─── Material for this exercise ───
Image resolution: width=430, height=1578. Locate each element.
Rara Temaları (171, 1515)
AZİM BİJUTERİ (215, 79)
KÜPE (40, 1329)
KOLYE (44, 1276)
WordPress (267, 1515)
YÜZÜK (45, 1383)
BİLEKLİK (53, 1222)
───
─── Material for this exercise ───
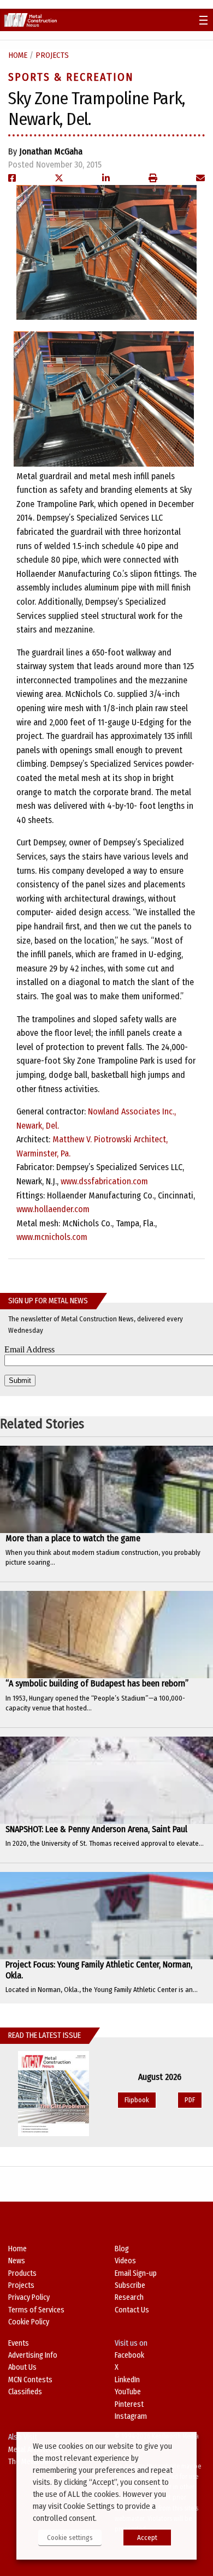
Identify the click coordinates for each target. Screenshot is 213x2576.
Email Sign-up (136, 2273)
───
Starting with the line with "Image resolution: width=430, height=1578." above and going on through the line with "BİLEKLİK (53, 1222)", transcribe every line exactly, both ends included, and add nothing.

* Reply
Image resolution: width=430, height=1578. Locate each element.
Rara Temaları (171, 1515)
AZİM BİJUTERİ (215, 79)
KÜPE (40, 1329)
KOLYE (44, 1276)
WordPress (267, 1515)
YÜZÜK (45, 1383)
BİLEKLİK (53, 1222)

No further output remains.